Before we pat ourselves on the back and congratulate everyone for better pricing skills, we need to analyze what really happened this year. For one thing, as always, the sample is too small to draw broad conclusions on a scientific basis. And this year we limited the survey to just three mainstream kitchens.
There are just too many variables at play, and I wouldn’t be surprised to see pricing go crazy again next year. Inflation is running rampant, and the challenges of supply chain disruptions and workforce issues continue to plague the industry, affecting efficiencies, productivity, delivery schedules, and pricing.
Custom shops have not learned overnight how to better calculate their overhead, estimate their labor, and routinely meet their promised production schedule. Those things will likely remain challenges in perpetuity. Over the last two dozen years, the Pricing Survey has put a spotlight on those problems and the reality of how things get priced in this industry. Too often, complex work is priced with little more than a tape measure and a guesstimate, with little heed paid to complex variables that mean the difference between profit and loss.

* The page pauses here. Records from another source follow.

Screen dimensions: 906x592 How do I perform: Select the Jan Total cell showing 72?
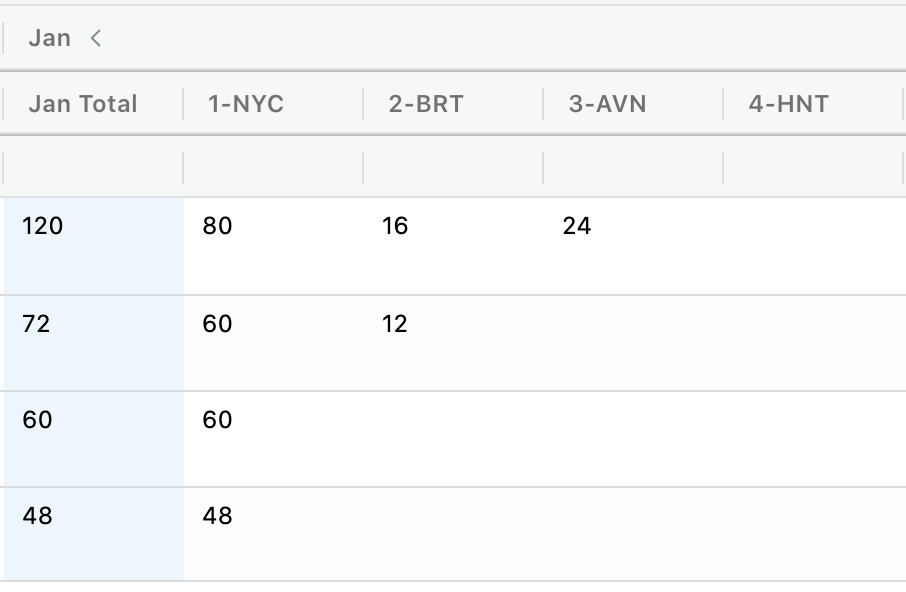click(37, 325)
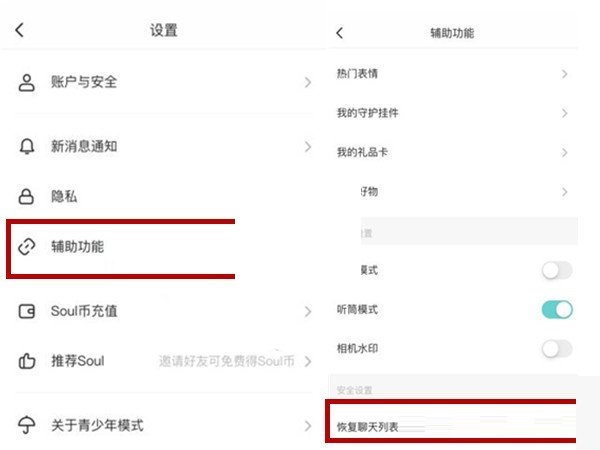Click the bell icon for 新消息通知
Viewport: 600px width, 450px height.
pos(27,147)
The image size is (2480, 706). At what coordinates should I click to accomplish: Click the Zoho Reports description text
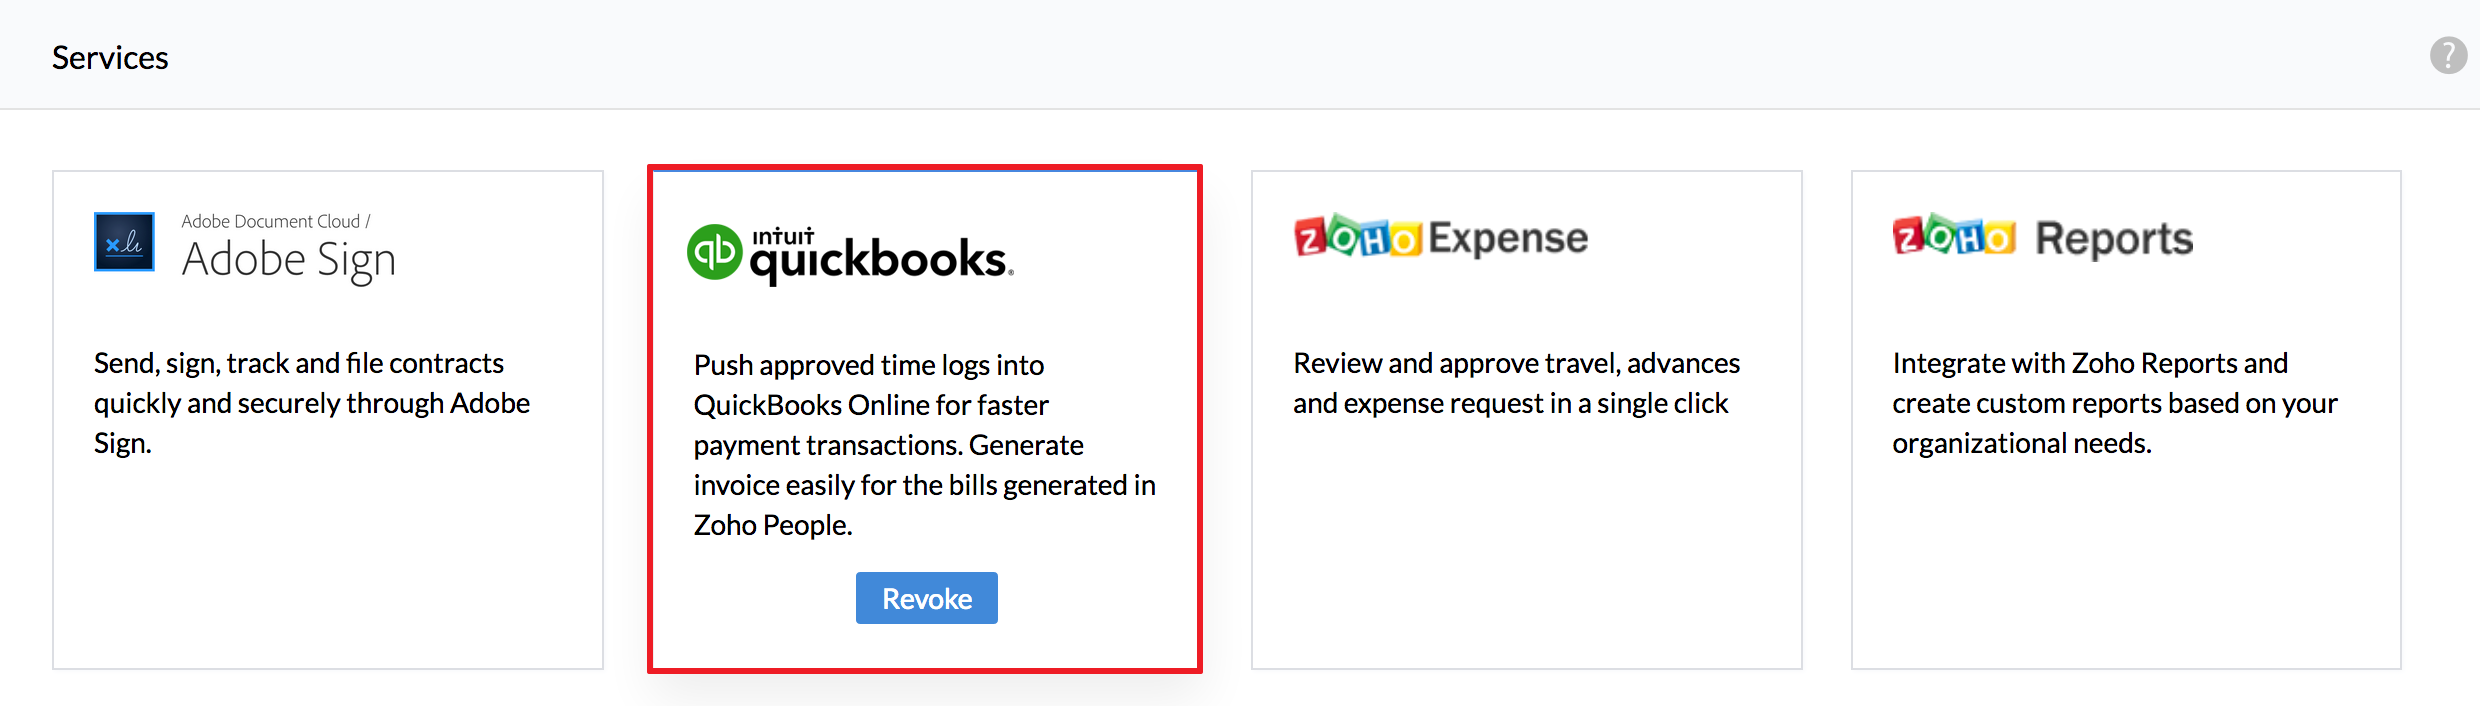2115,403
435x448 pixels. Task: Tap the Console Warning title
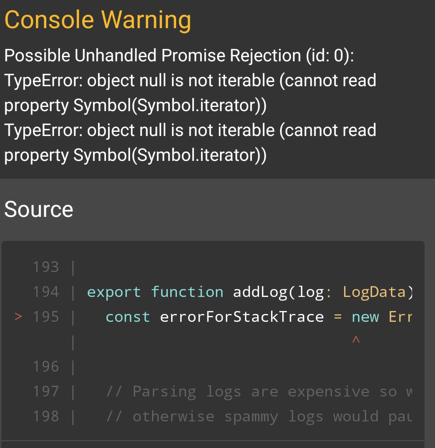[98, 20]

Still, it is heartening to see some progress. At talks around the country, I come face to face with people trying to make sense of their pricing and relying on the Pricing Survey as a tool in that effort. They deal with the realities and challenges of pricing on a daily basis and know too well there is no silver bullet to solve all of their problems. But there does seem to be an increasing awareness that the complex challenge of accurately pricing work requires complex solutions, and the rewards are worth the effort.